My Lords, when accidents occur, the police assess all the available information and evidence about the causes. That includes the use of mobile phones.

My Lords, in order to resolve this problem, is there any possibility of getting car manufacturers to put some sort of microchip in all vehicles so that phones cannot be used when the engine is switched on, except when phoning the emergency services?

That idea has not been put to me before. There is the issue of hands-free mobile phones, which it is not illegal to use. I am not quite sure how my noble friend’s suggestion would be compatible with that perfectly legal means of using a mobile phone in a car.

Can the Minister remind the House whether it is illegal to use a mobile telephone while stuck in a long traffic jam?

It is. Provided you are in the car and it is on the public highway, you are not allowed to use it.
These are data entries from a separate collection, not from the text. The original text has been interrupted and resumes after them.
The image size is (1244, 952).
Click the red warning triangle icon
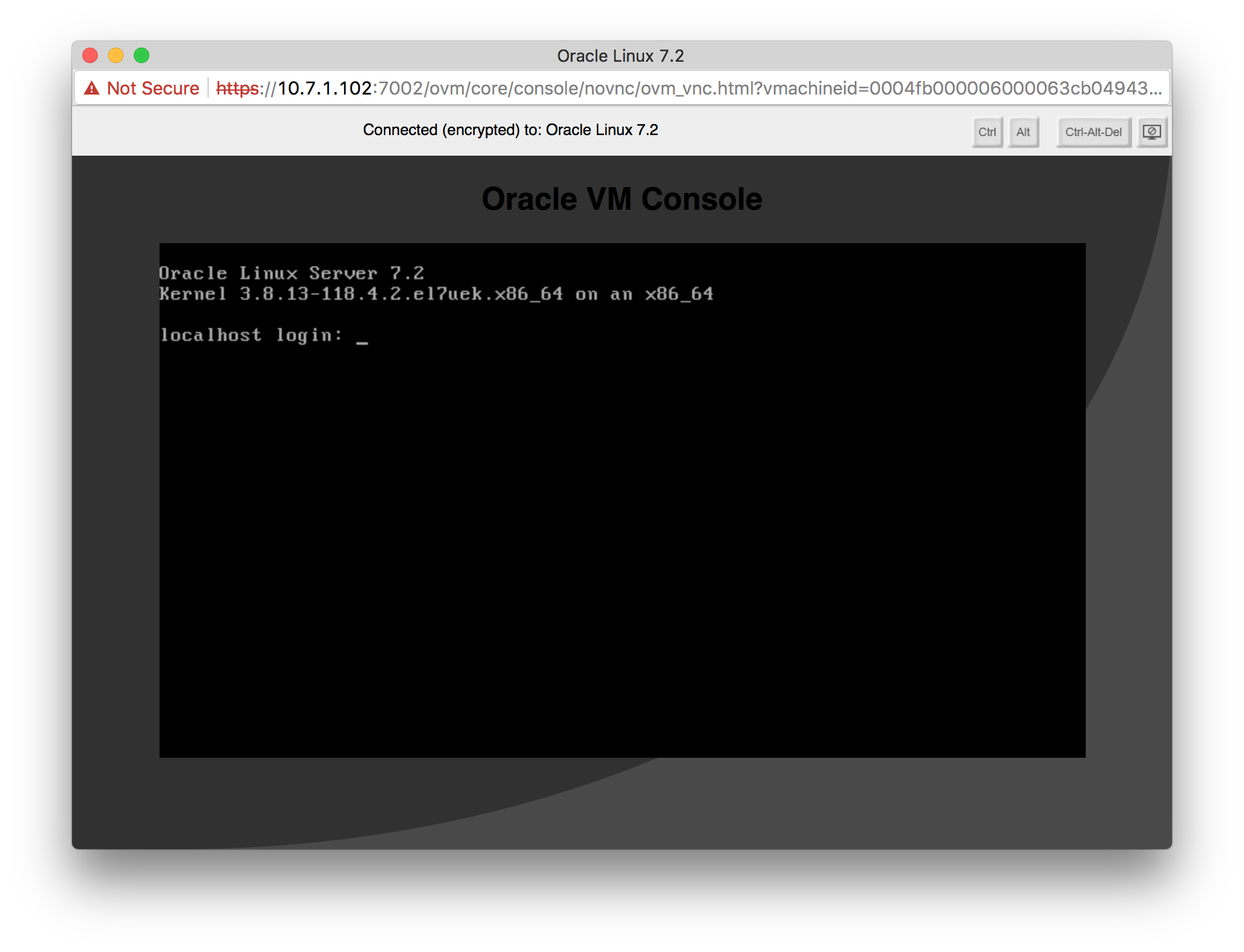click(x=92, y=88)
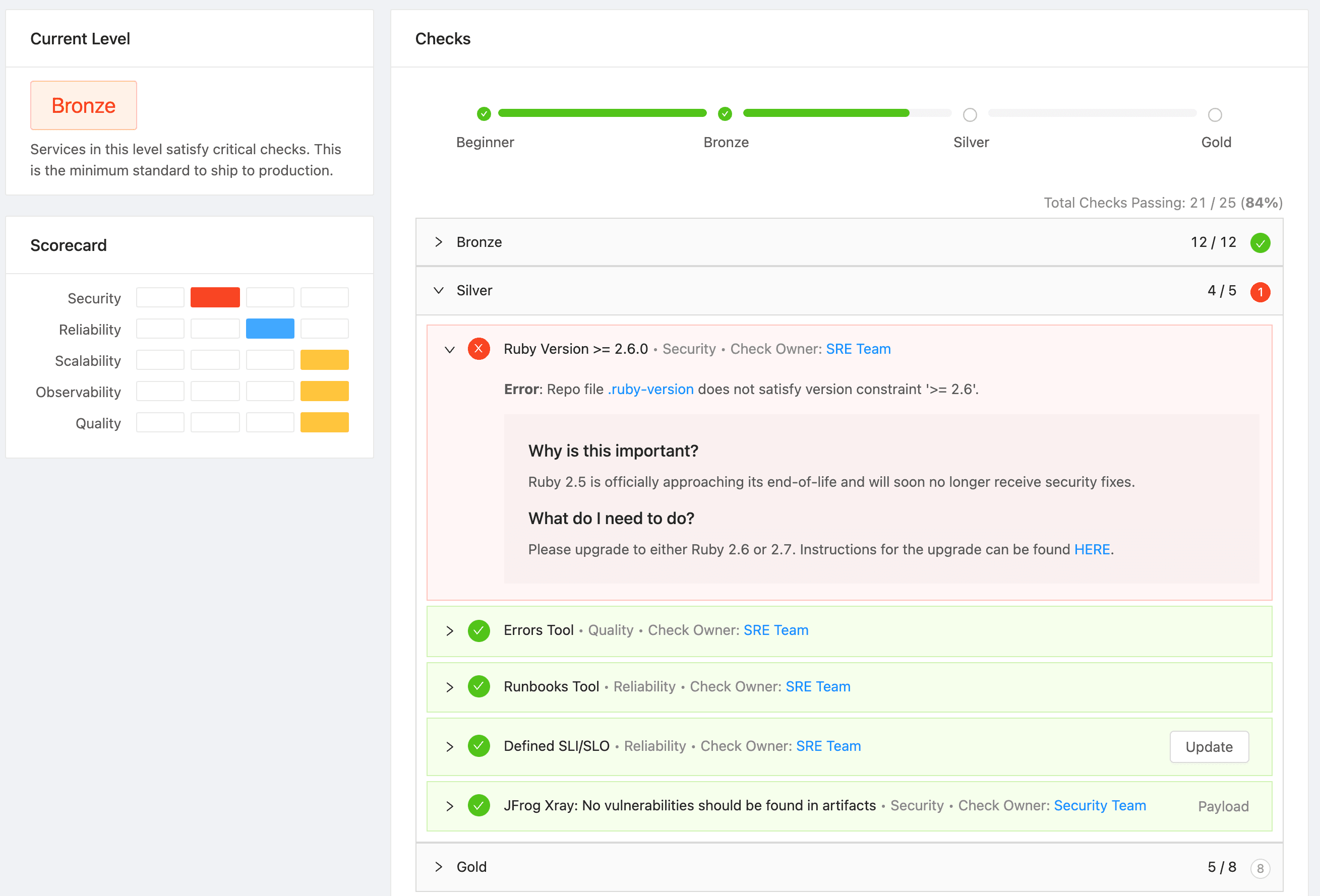Click the green checkmark beside Runbooks Tool
The height and width of the screenshot is (896, 1320).
pos(479,686)
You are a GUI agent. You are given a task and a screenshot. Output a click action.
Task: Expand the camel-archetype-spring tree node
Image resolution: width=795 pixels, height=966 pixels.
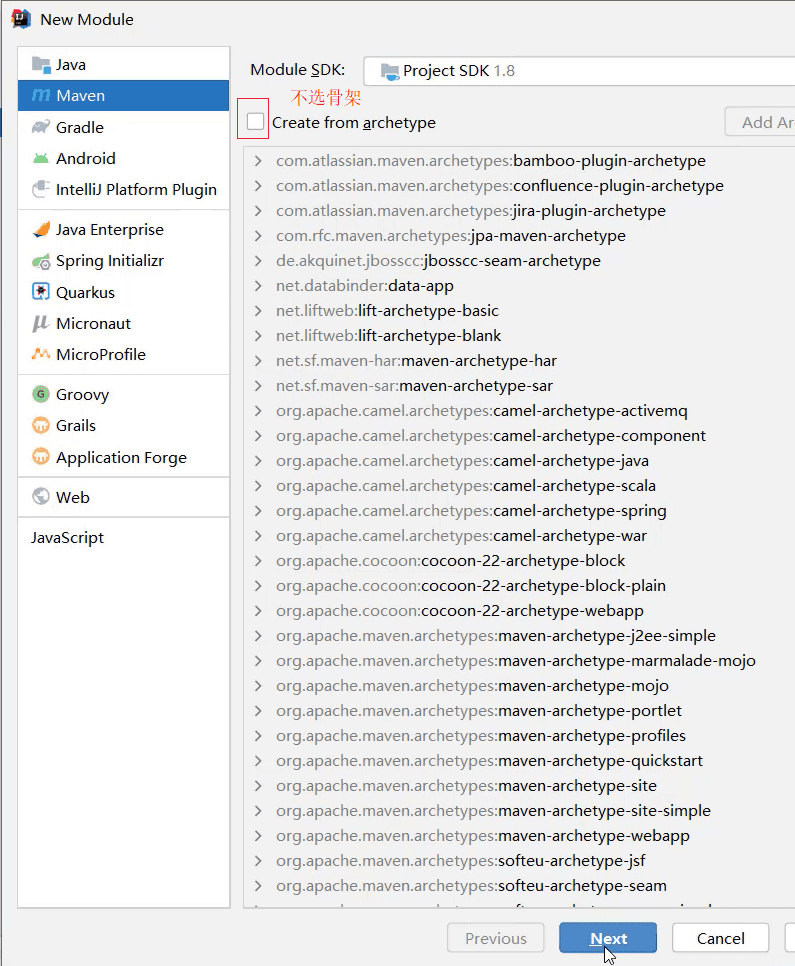click(258, 511)

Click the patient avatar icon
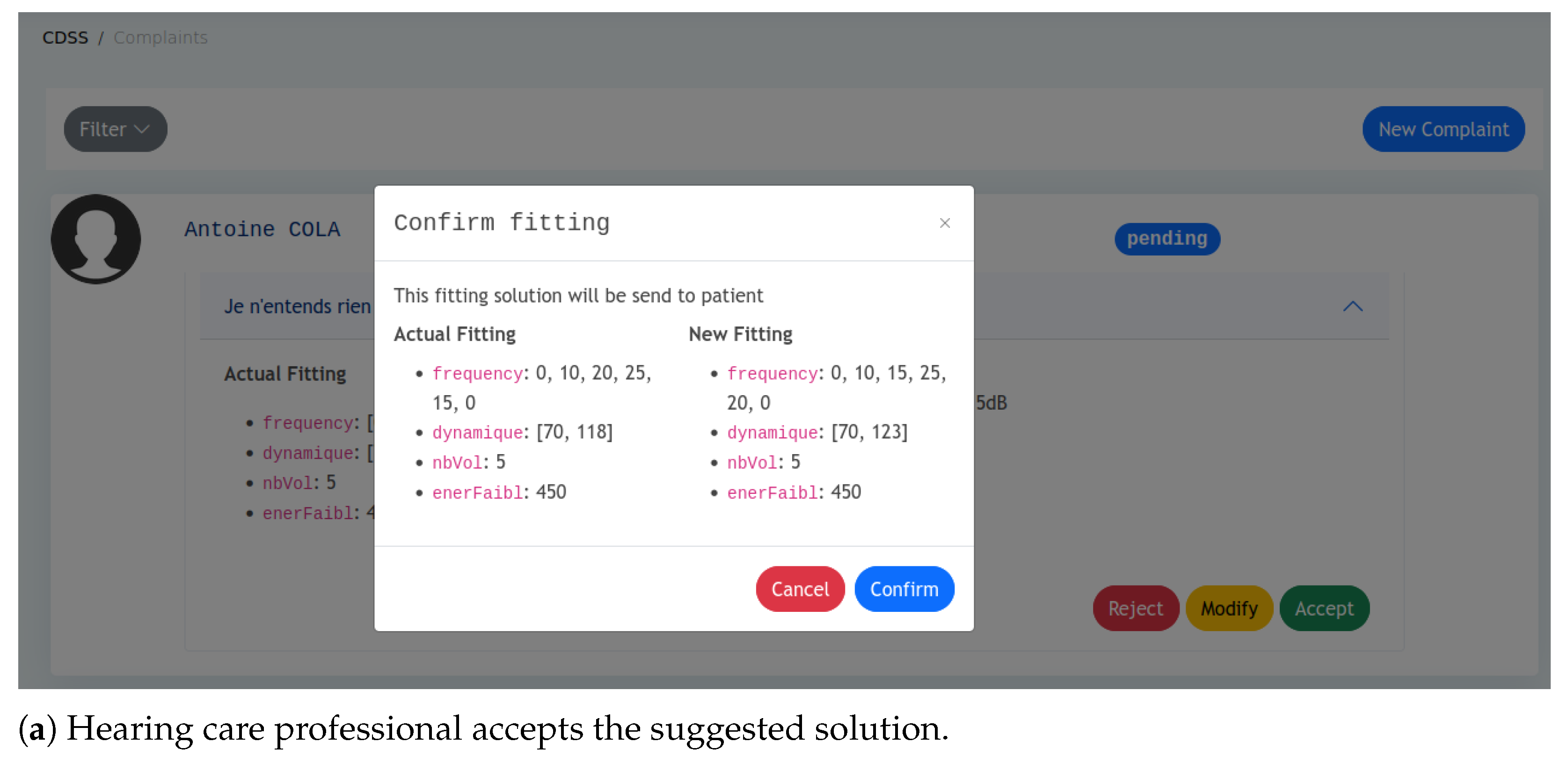pyautogui.click(x=95, y=239)
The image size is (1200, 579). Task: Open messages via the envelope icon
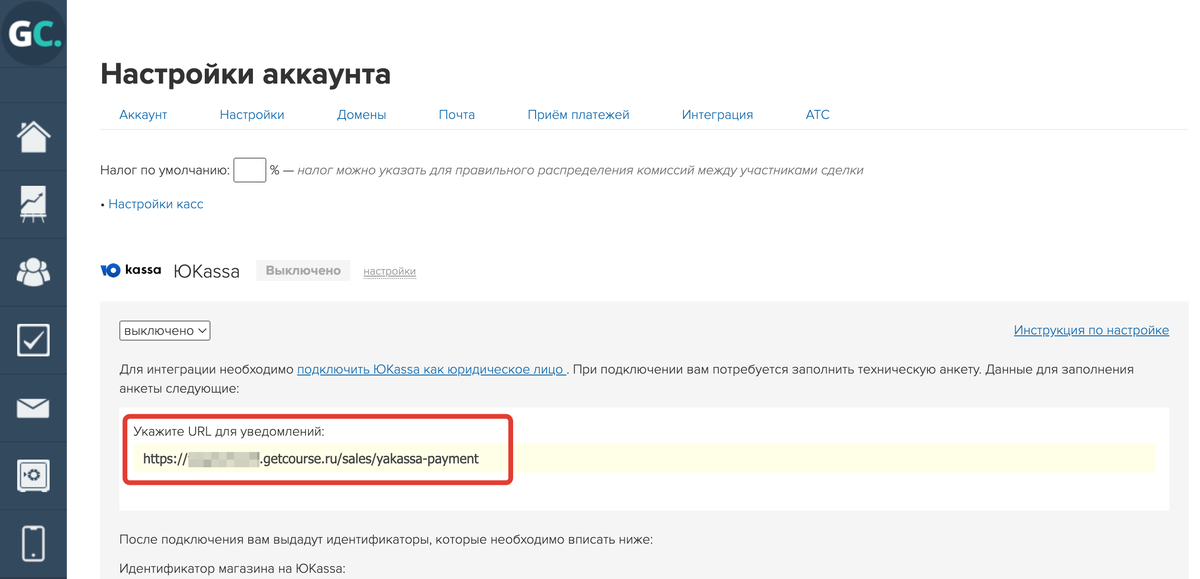tap(33, 407)
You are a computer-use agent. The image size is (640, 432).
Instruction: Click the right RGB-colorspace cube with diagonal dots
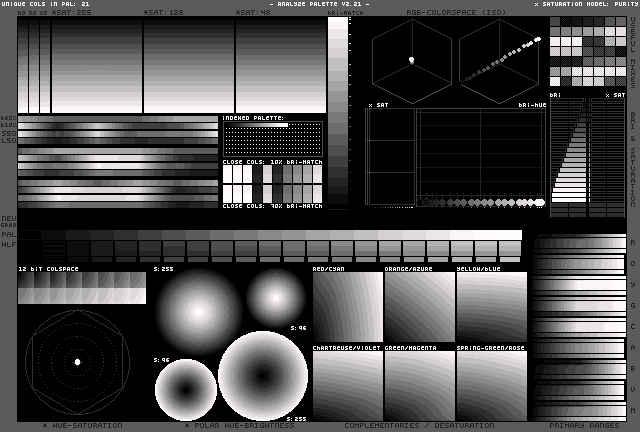[x=499, y=58]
Can the Minister tell us whether any progress has been made on the suggestion made many years ago in this House that all new-build cars should have the ability to have a hands-free phone? I have been told that there will be similar contact points for all mobile phones, no matter what sort they are, and the same charger will charge all mobile phones. If we could get that into all new-build cars, at least people who need the security and safety of having a mobile phone available, particularly in rural areas or when driving late at night—I recommend that all women should have them in cars—would have no temptation to have the mobile phone in their hand.

It is fairly simple and straightforward to install a hands-free mobile phone in a car, so I am not immediately persuaded that it is the duty of Her Majesty's Government to start insisting on mandatory arrangements. However, I will bear in mind what the noble Baroness said.

My Lords, following on from the question asked by the noble Baroness, Lady Finlay, will my noble friend ask the police whether they are using that material as evidence?

My Lords, they take appropriate account of all evidence when deciding on prosecutions following accidents.